Feed Bites

Food Safety Requires Formaldehyde

Written by: Gary Huddleston   |   March 14, 2023

Feed safety, Federal agencies, formaldehyde

Are you aware that formaldehyde is an important feed additive for reducing virus risks, which the Environmental Protection Agency is currently trying to ban? First, let me explain why formaldehyde is in animal food and then I will discuss how the EPA’s current regulations may impact its safe use in animal food manufacturing in the future.

Why formaldehyde?

For over 40 years, formaldehyde has safely been used by U.S. animal food manufacturers to control harmful pathogens in feed. It is approved by the Food and Drug Administration as an effective antimicrobial and is particularly valuable at preventing viruses and bacteria, such as salmonella and E. coli, from entering the food chain.

Feed additives containing formaldehyde are safely applied in feed mills by accurate, automated equipment that significantly minimizes employee exposure. Having managed a facility that used formaldehyde for over 17 years, I can speak to this from personal experience, as we used the product extensively and safely over that period of time.

As we all know, salmonella is a major human food safety concern in the United States. The Centers for Disease Control and Prevention estimate that in the United States, there are about 1.35 million cases of salmonellosis, resulting in 26,500 hospitalizations and 420 deaths, annually. While formaldehyde is not the only tool, it is a very effective one to have in our toolbox to help keep salmonella out of our food chain by reducing its presence in animal food.

Formaldehyde maintains a salmonella-negative status in complete feeds and feed ingredients for up to 21 days, which allows enough time for the treated feed to be fed to livestock on the farm before it has a chance to be recontaminated with salmonella. There is also some good research coming out of Kansas State University that shows formaldehyde may be a very effective tool to kill the African swine fever (ASF) virus, a virus that is lethal to hogs and could be economically devastating to hog producers should it enter the country.

=====

**PROBLEM SET:**
(A) Retype the formaldehyde article from "Feed additives containing" to "in animal food.".
(B) List every federal agency that the formaldehyde article names.

**Pixel coordinate grounding data:**
=====

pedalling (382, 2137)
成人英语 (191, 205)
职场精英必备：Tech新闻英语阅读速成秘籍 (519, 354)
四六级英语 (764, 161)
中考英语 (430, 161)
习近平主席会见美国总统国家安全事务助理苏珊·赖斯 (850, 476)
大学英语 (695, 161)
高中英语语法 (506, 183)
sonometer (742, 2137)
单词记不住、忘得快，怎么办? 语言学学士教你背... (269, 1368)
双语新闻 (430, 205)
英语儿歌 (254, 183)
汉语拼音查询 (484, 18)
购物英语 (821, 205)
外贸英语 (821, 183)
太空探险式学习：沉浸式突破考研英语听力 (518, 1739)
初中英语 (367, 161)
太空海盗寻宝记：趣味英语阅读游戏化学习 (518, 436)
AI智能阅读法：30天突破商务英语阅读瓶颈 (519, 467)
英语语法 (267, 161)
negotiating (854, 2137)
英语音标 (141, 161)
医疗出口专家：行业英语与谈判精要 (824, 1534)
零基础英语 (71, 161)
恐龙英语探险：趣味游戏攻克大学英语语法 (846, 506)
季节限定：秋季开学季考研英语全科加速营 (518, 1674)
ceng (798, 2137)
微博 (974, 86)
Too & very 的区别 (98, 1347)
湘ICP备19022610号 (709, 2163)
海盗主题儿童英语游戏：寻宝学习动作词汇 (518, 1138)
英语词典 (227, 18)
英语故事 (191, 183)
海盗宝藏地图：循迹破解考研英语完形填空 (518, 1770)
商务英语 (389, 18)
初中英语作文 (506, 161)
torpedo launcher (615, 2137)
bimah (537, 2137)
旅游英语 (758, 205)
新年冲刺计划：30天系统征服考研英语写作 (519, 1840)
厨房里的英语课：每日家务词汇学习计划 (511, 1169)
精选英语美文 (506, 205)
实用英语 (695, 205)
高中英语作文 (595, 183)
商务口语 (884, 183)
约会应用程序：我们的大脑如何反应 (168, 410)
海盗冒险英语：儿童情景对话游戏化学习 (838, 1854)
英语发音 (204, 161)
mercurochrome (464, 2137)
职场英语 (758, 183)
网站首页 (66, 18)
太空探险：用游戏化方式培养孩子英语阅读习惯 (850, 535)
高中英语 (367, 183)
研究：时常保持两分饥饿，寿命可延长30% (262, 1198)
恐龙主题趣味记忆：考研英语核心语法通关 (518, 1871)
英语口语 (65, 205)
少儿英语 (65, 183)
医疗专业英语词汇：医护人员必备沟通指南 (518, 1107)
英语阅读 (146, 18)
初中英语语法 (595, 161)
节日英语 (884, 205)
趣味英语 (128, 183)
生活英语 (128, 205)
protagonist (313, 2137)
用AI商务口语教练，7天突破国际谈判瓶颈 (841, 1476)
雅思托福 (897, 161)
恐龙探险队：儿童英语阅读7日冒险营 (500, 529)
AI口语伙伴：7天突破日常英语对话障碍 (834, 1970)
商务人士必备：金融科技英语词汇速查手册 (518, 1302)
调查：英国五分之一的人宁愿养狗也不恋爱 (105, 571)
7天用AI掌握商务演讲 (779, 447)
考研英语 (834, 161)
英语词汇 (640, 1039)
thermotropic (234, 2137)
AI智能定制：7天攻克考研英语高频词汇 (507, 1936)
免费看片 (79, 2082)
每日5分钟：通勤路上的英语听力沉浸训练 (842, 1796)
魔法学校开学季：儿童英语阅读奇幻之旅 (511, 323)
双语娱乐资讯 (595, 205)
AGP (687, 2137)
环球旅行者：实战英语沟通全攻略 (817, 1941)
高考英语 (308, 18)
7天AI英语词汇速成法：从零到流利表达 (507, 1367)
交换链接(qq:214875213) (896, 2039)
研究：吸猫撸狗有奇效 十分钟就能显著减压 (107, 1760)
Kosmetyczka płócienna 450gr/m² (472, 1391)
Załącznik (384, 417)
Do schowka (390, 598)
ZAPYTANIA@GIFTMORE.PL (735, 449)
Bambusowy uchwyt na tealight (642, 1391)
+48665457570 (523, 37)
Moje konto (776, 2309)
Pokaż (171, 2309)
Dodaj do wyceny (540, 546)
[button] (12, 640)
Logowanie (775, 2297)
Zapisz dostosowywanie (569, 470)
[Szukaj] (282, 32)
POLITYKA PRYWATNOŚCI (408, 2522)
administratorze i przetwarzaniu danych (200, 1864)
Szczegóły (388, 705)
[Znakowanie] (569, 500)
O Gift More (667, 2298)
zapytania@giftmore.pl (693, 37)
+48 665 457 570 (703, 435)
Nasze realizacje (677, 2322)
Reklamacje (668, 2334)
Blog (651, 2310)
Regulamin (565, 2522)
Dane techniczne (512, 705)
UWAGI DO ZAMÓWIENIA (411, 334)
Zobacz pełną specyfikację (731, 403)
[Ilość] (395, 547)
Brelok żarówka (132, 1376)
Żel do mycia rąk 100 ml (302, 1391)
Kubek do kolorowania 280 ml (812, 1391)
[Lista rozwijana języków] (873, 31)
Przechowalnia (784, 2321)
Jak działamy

=====

**SOLUTIONS TO THE PROBLEMS:**
(A)
Feed additives containing formaldehyde are safely applied in feed mills by accurate, automated equipment that significantly minimizes employee exposure. Having managed a facility that used formaldehyde for over 17 years, I can speak to this from personal experience, as we used the product extensively and safely over that period of time.

As we all know, salmonella is a major human food safety concern in the United States. The Centers for Disease Control and Prevention estimate that in the United States, there are about 1.35 million cases of salmonellosis, resulting in 26,500 hospitalizations and 420 deaths, annually. While formaldehyde is not the only tool, it is a very effective one to have in our toolbox to help keep salmonella out of our food chain by reducing its presence in animal food.

(B)
Environmental Protection Agency
Food and Drug Administration
Centers for Disease Control and Prevention